On Oct. 12, ABC News medical expert Richard Blesser said there’s a “very real” possibility troops may come into contact with Ebola victims and contract the virus.
“Right now we have a situation where only 20 percent of patients with Ebola are being treated in treatment units,” Besser told ABC News host Martha Raddatz. “So there are a lot of patients who have Ebola who are not in a protected environment. So the possibility of a soldier getting Ebola is very real and something we have to be ready for.”
As WND reported, Sen. Rand Paul, R-Ky., a licensed physician and a possible presidential candidate in 2016, warned, “You also have to be concerned about 3,000 soldiers getting back on a ship. Where is disease most transmittable? When you’re in very close confines on a ship.

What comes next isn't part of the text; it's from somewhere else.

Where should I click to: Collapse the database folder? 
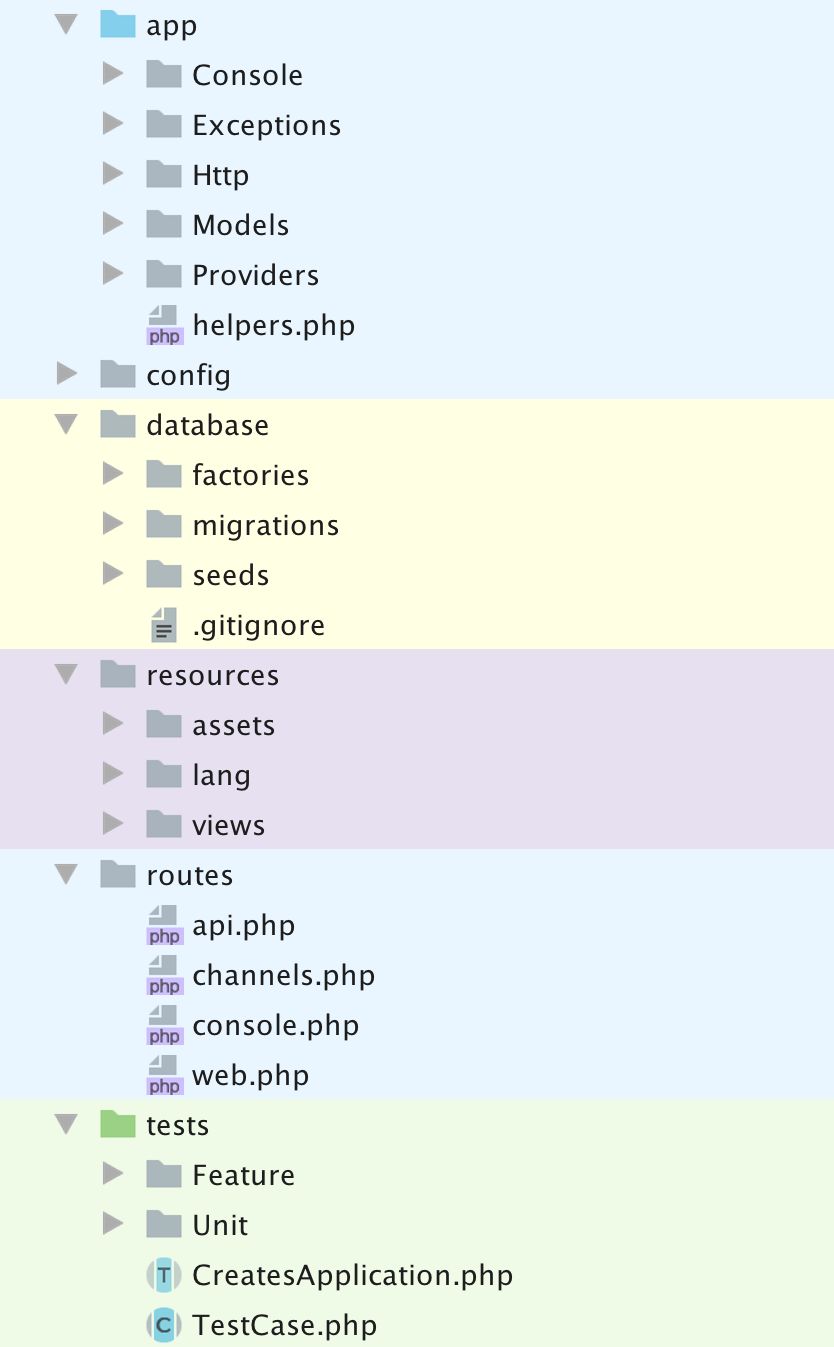pos(67,424)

We all know about cruises and how they get these diarrhea viruses that are transmitted very easily.”
Paul asked, “Can you imagine if a whole ship full of our soldiers catches Ebola?”
WND also reported, two retired U.S. Army generals blasted Obama’s decision to send U.S. troops to West Africa to battle the Ebola virus epidemic, saying the military is to fight wars, not disease.
In exclusive interviews with WND, retired U.S. Army Lt. Gen. William “Jerry” Boykin and retired U.S. Army Maj. Gen. Paul E. Vallely condemned Obama’s decision, as U.S. Defense Secretary Chuck Hagel approved up to 4,000 boots on the ground from a previous ceiling of 3,000. The concern is that the soldiers could bring Ebola to the United States and potentially spread the disease as they rotate back to the United States and are assigned to other units.
WND reported when Dr. Lee Hieb, former president of the Association of American Physicians and Surgeons, warned, “You can see that these doctors, who are highly trained people, got themselves infected. So sending troops into an area, if they’re dealing one-on-one with a patient, they’re not going to be able to protect themselves very well. It’s not easy to [prevent transmission], because you get tired and you get careless and you make some simple mistakes. All it takes is one virus particle.”
Elaine Donelly, president of the Center for Military Readiness, told WND, “I’m just appalled. Judging from this, the United States seems to have a very confused vision of what ‘national security’ means.”
“But whether 3,000 American troops should be sent into that area of the world to deal with that problem, I do not see the justification,” Donelly said. “Surely there are alternatives in the international health-care networks.”
American military families will be put at greater risk, Donnelly warned.
“Here we have a ‘health war’ that could cost our troops’ health,” she said.